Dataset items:

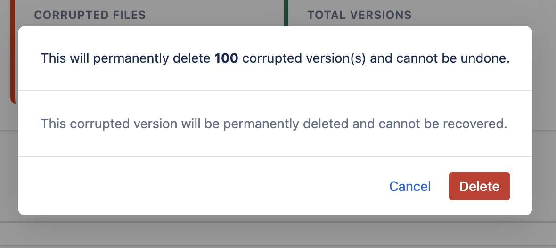The width and height of the screenshot is (556, 248).
Task: Click the words 'This will permanently delete'
Action: [125, 58]
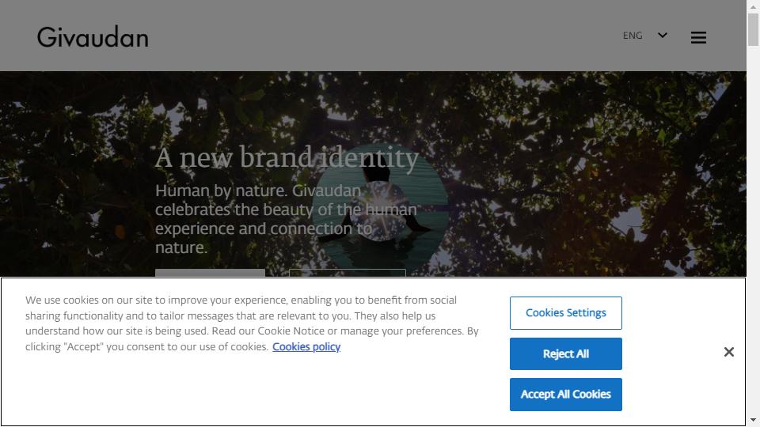This screenshot has width=760, height=427.
Task: Click the cookie consent message text
Action: [x=252, y=323]
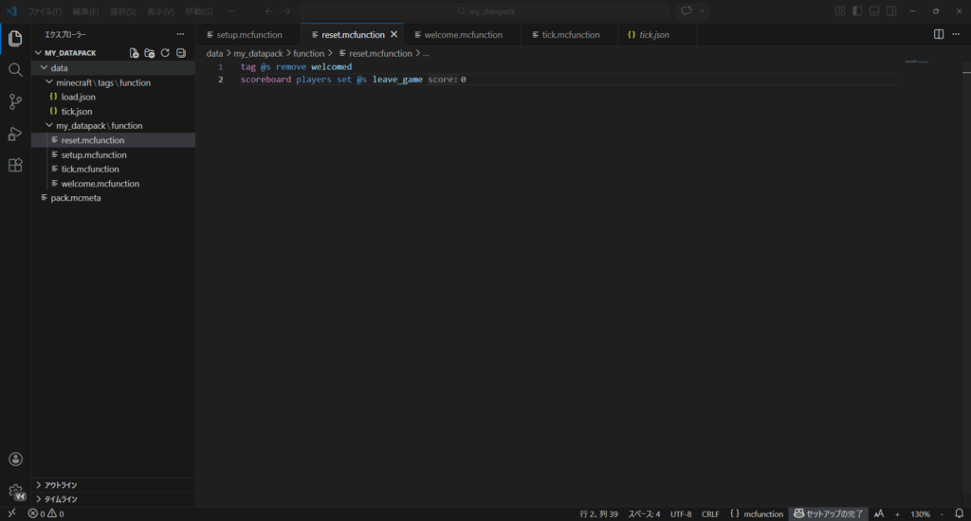Screen dimensions: 971x521
Task: Open Run and Debug view
Action: tap(15, 134)
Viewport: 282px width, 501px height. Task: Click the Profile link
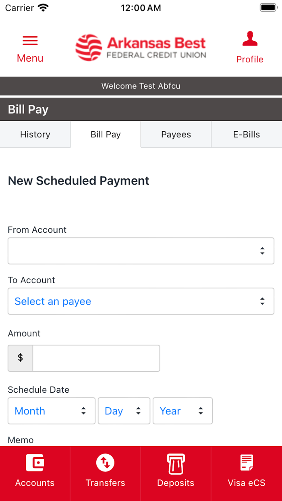click(x=250, y=59)
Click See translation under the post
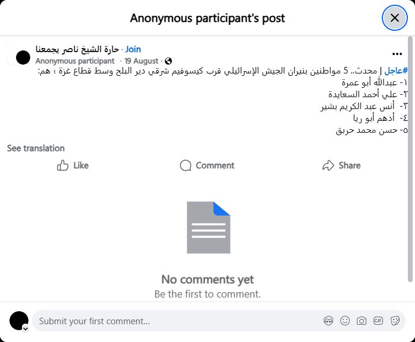 (36, 148)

Prompt
Copy exactly, and copy nothing else: the lines from the one containing "Viewport: 282px width, 501px" through the end of the data, both ends included, with pictures left out.

Expected answer
Viewport: 282px width, 501px height. Task: Click the Profile link
click(x=250, y=59)
Click See translation under the post
 (36, 148)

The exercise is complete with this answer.